*** DATA PROVIDED ***

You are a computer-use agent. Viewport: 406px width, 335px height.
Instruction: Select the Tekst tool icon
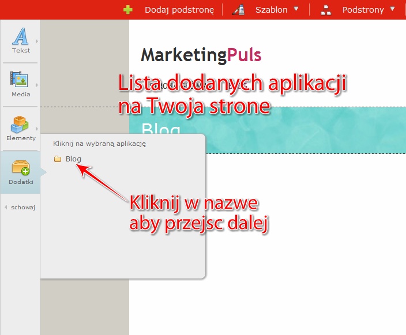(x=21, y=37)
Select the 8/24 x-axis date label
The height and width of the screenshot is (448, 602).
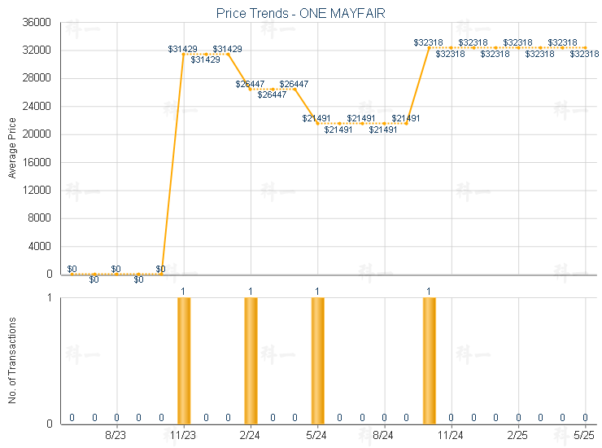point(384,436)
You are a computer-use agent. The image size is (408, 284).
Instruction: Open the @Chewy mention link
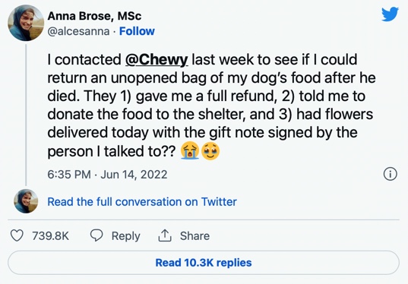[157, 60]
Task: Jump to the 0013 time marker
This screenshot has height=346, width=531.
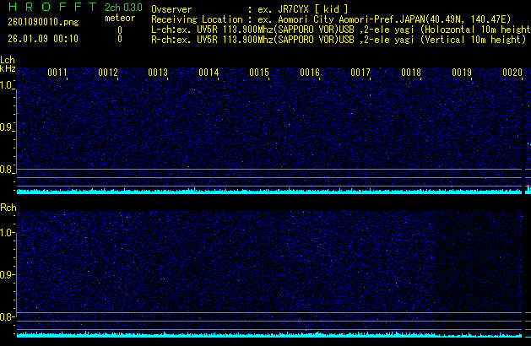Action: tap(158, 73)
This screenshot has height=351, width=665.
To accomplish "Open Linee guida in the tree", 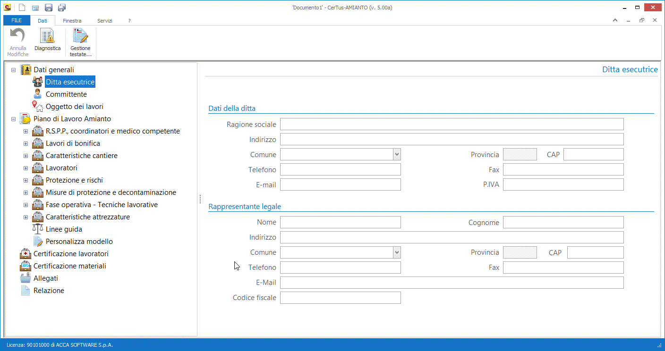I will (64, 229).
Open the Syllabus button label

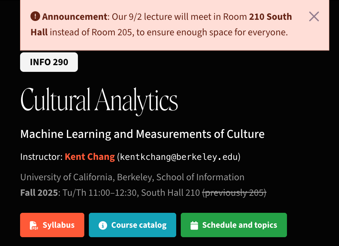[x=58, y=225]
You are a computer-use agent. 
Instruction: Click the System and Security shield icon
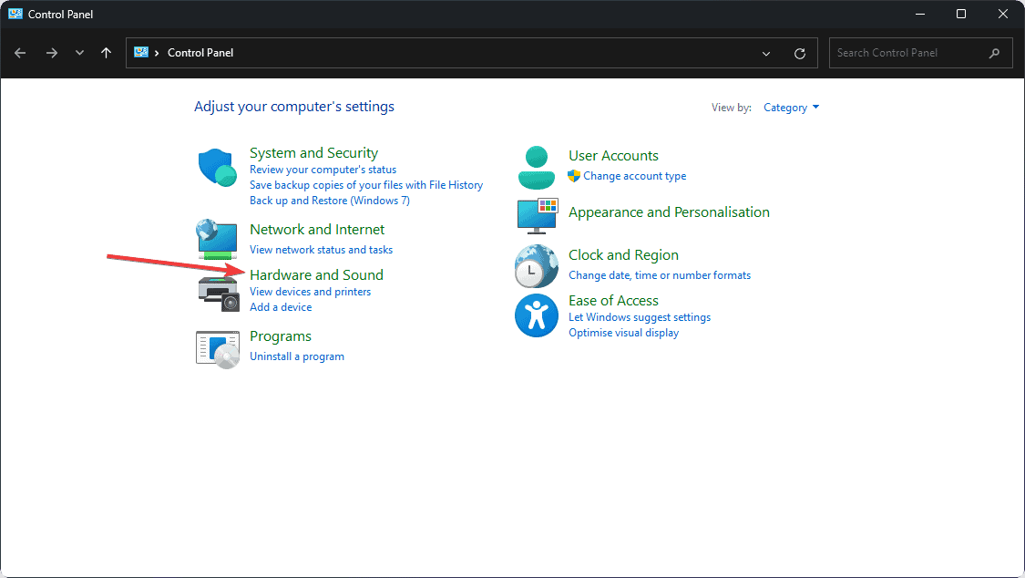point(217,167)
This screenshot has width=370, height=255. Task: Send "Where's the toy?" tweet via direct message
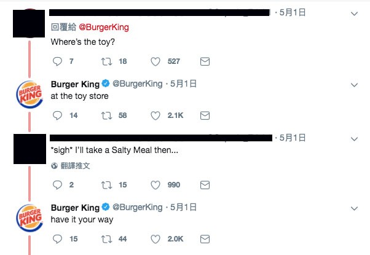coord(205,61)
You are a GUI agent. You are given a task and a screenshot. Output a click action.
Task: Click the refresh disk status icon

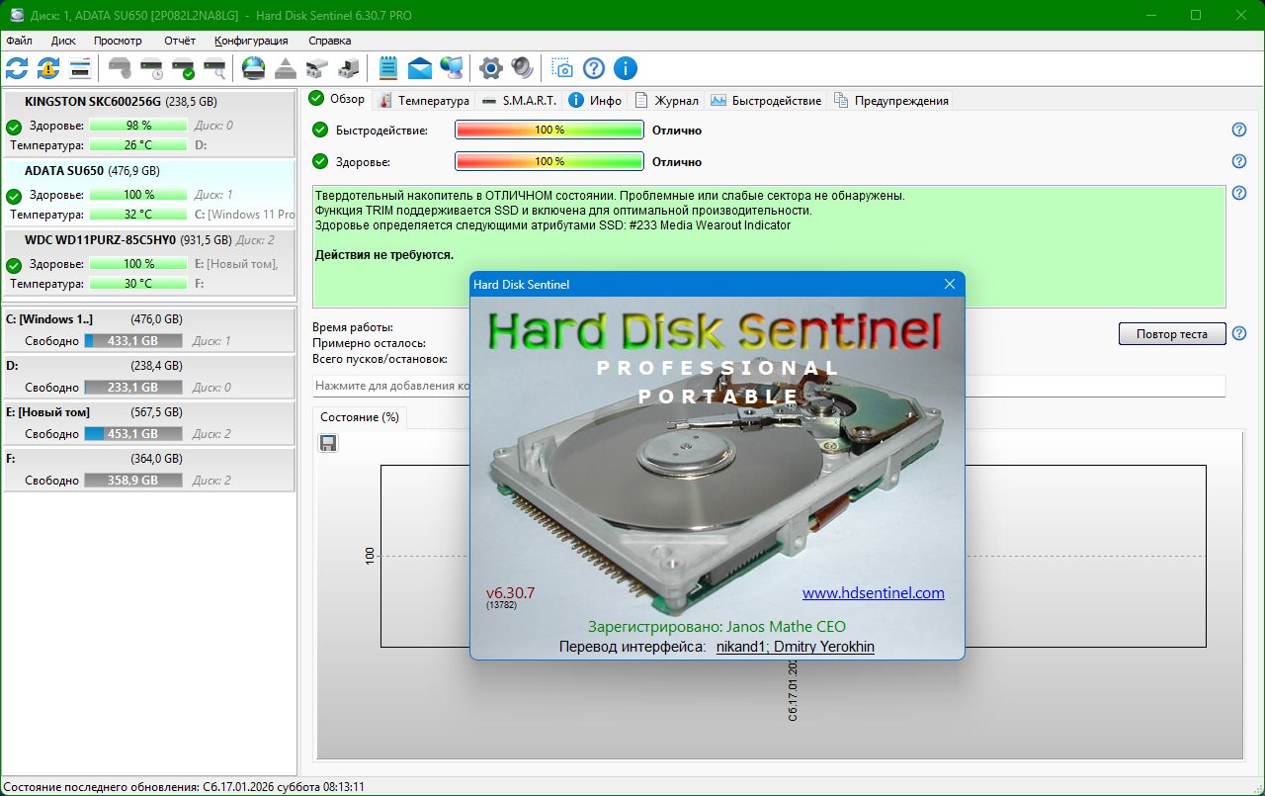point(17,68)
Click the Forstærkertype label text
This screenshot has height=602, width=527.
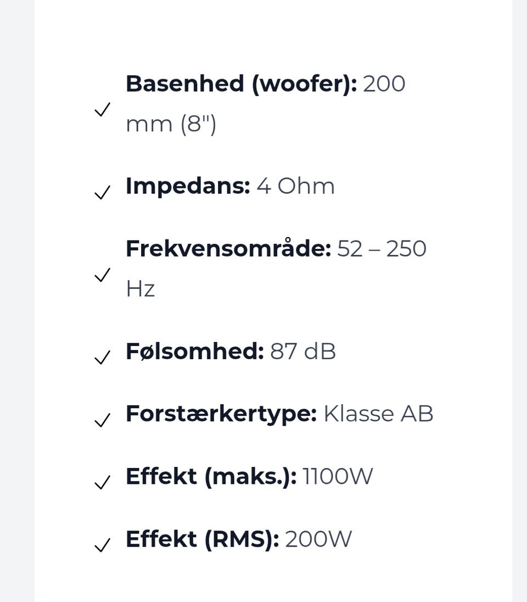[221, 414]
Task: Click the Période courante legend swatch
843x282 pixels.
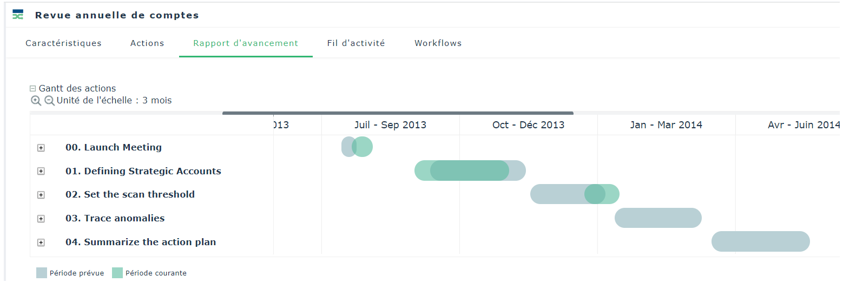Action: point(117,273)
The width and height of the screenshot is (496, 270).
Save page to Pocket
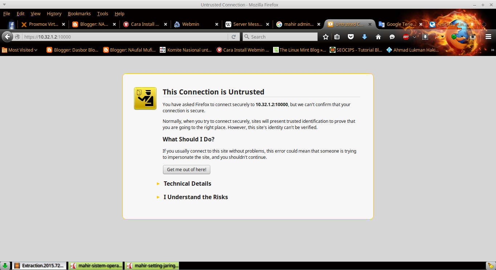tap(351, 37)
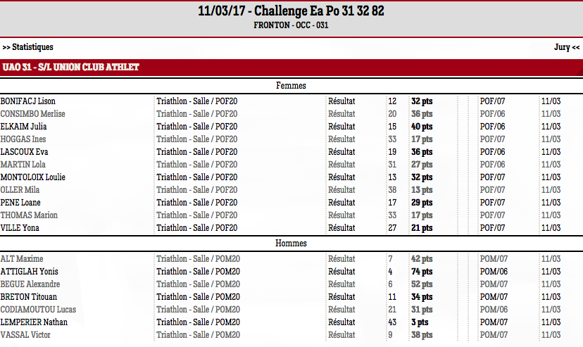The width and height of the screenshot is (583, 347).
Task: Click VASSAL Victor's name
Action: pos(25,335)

*** End of DATA PROVIDED ***

** TASK GOAL **
Every line of the entries above that holds "agent" should be copied out.

** EXPECTED ANSWER **
You are a computer-use agent. Viewport: 406px width, 335px height.
You are a computer-use agent. The image size is (408, 284).
You are a computer-use agent. 
You are a GUI agent. You are given a task and a screenshot. Output a click action.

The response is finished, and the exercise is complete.